Salvo emphasizes that this change goes beyond the plate or the scale. During her postdoctoral work, carried out in basic health units on the southern outskirts of São Paulo, she accompanied groups of overweight women in mindfulness and conscious eating programs.
“Many arrived thinking that it was simply a nutrition program, but they realized that they were learning things for life. They changed their relationship with their body, with their children, with their partner,” he reports.
According to her, the transformation relationships were profound. “They said, ‘I learned that I don’t have to like it, I just have to accept it.’ It’s a change that happens from within.”
The emotional dimension of food also appears strongly. Zanetti remembers his Italian grandmother and the taste of gnocchi he discovered decades later. “The emotional memory was there. Food is linked to identity, belonging and history.”
Salvo notes that eating together enhances this effect. “Eating together is part of our Brazilian Food Guide. In times like Christmas this becomes even more evident. Food brings people together, creates affection, strengthens bonds.”

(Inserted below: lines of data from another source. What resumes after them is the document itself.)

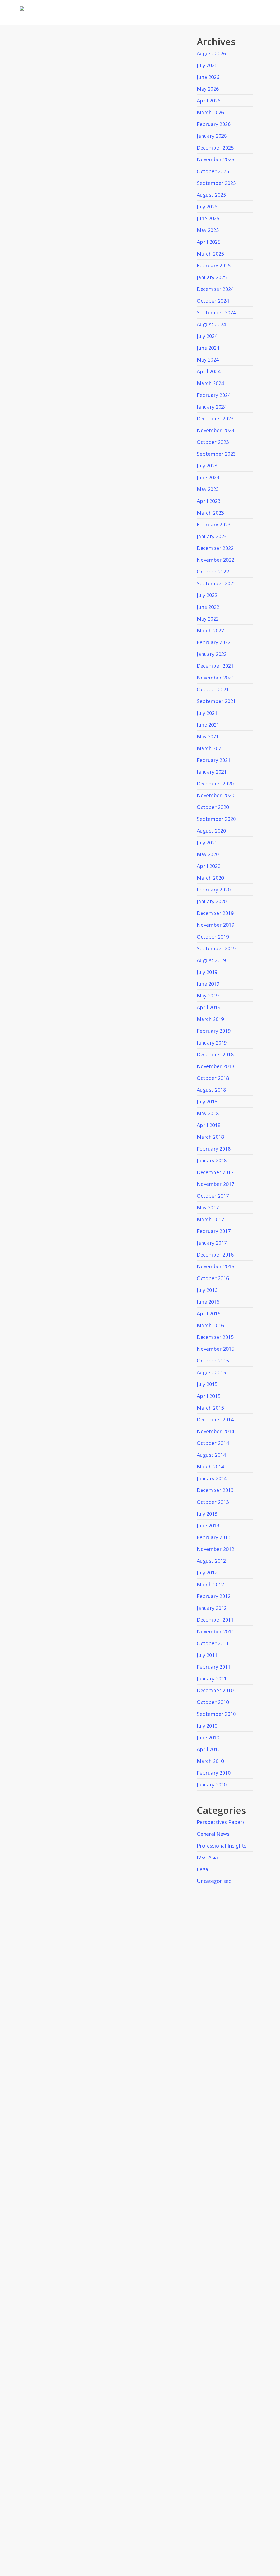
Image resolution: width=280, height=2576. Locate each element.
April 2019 (208, 1007)
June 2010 (208, 1737)
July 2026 (207, 65)
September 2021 (216, 701)
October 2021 (213, 689)
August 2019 (211, 960)
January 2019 (212, 1042)
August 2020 (211, 830)
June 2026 (208, 77)
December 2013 (215, 1490)
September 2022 (216, 583)
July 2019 (207, 972)
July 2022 (207, 595)
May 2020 (208, 854)
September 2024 (216, 312)
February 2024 (214, 395)
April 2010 (208, 1749)
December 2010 (215, 1690)
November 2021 (215, 677)
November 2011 (215, 1631)
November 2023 (215, 430)
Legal (203, 1869)
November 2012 (215, 1549)
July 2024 (207, 336)
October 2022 (213, 571)
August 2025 (211, 194)
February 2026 (214, 124)
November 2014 (215, 1431)
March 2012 (210, 1584)
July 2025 (207, 206)
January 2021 (212, 771)
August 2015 (211, 1372)
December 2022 (215, 548)
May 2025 (208, 230)
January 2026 (212, 136)
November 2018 (215, 1066)
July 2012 (207, 1572)
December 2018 (215, 1054)
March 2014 (210, 1466)
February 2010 (214, 1772)
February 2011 (214, 1666)
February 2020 (214, 889)
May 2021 (208, 736)
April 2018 (208, 1125)
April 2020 (208, 866)
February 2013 (214, 1537)
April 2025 (208, 242)
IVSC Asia (207, 1857)
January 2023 (212, 536)
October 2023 (213, 442)
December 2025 (215, 147)
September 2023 (216, 454)
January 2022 (212, 654)
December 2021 (215, 665)
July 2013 (207, 1513)
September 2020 (216, 819)
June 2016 (208, 1301)
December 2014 (215, 1419)
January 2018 (212, 1160)
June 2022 (208, 607)
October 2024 (213, 300)
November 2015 (215, 1349)
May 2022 (208, 618)
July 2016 (207, 1290)
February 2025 (214, 265)
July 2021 (207, 713)
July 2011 (207, 1655)
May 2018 (208, 1113)
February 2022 (214, 642)
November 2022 (215, 559)
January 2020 (212, 901)
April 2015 (208, 1396)
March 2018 (210, 1137)
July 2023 (207, 465)
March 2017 (210, 1219)
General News (213, 1834)
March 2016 (210, 1325)
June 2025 (208, 218)
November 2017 (215, 1184)
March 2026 (210, 112)
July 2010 (207, 1725)
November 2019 (215, 925)
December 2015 (215, 1337)
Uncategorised (214, 1881)
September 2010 (216, 1714)
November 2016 (215, 1266)
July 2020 (207, 842)
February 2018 (214, 1148)
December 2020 (215, 783)
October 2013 (213, 1502)
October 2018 (213, 1078)
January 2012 (212, 1608)
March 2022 (210, 630)
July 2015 (207, 1384)
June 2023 (208, 477)
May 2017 (208, 1207)
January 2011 (212, 1678)
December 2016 (215, 1254)
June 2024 (208, 348)
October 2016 (213, 1278)
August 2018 (211, 1089)
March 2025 (210, 253)
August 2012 (211, 1560)
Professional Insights (221, 1845)
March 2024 (210, 383)
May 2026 (208, 88)
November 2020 (215, 795)
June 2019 (208, 983)
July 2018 (207, 1101)
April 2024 (208, 371)
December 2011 (215, 1619)
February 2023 (214, 524)
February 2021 (214, 760)
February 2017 (214, 1231)
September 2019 (216, 948)
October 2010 (213, 1702)
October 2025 (213, 171)
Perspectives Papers (221, 1822)
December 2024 (215, 289)
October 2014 (213, 1443)
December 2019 (215, 913)
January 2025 (212, 277)
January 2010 (212, 1784)
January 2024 (212, 406)
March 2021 (210, 748)
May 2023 (208, 489)
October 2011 (213, 1643)
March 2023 (210, 512)
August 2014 (211, 1454)
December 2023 (215, 418)
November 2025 (215, 159)
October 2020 (213, 807)
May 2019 (208, 995)
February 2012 (214, 1596)
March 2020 (210, 877)
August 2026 (211, 53)
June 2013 (208, 1525)
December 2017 (215, 1172)
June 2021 (208, 724)
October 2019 (213, 936)
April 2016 (208, 1313)
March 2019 (210, 1019)
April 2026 (208, 100)
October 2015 (213, 1360)
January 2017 (212, 1243)
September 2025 (216, 183)
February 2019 (214, 1031)
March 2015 (210, 1407)
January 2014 (212, 1478)
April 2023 (208, 501)
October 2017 (213, 1195)
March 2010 (210, 1761)
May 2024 (208, 359)
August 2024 (211, 324)
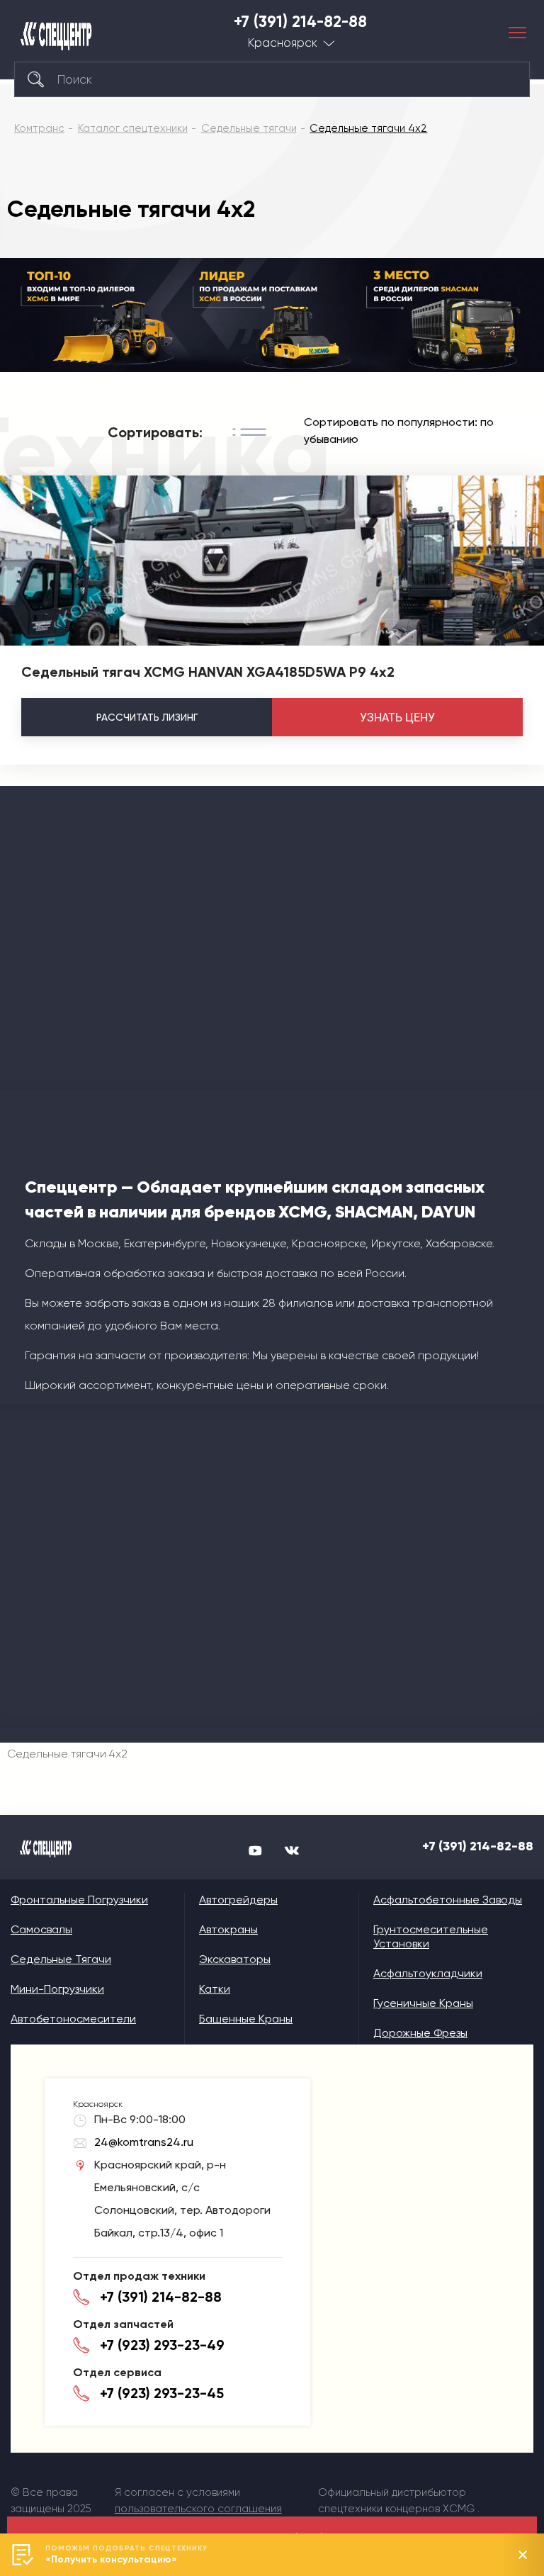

She emphasizes that there is no need to prepare fancy dishes. “Everything I cook can be done consciously or automatically. The difference is presence.” According to her, even carefully prepared food can lose its meaning if the person eating it is absent. “Care must be taken in both preparation and consumption.”
This vision has inspired structured initiatives in Brazil. Le Cordon Bleu São Paulo recently launched the Therapy by Cooking program, a five-day immersion that offers cooking as a practice of emotional, mental and physical balance, integrating the concepts of mindfulness, neurogastronomy and conscious nutrition.
“The idea is to restore awareness of the act of cooking as a form of care,” explains Patrick Martin, technical and executive director of Le Cordon Bleu Brasil. “Cooking is an act of presence.”
For Salvo, the growing interest in these approaches reflects a broader unease with contemporary food. “The way we eat influences our relationships with ourselves and others. Food is a path to self-knowledge and self-care.”
Zanetti agrees. “We eat quickly, alone, distracted. And then we don’t understand why we are anxious, tired, disconnected. The kitchen can be a space for break, emotional regulation and reconnection.”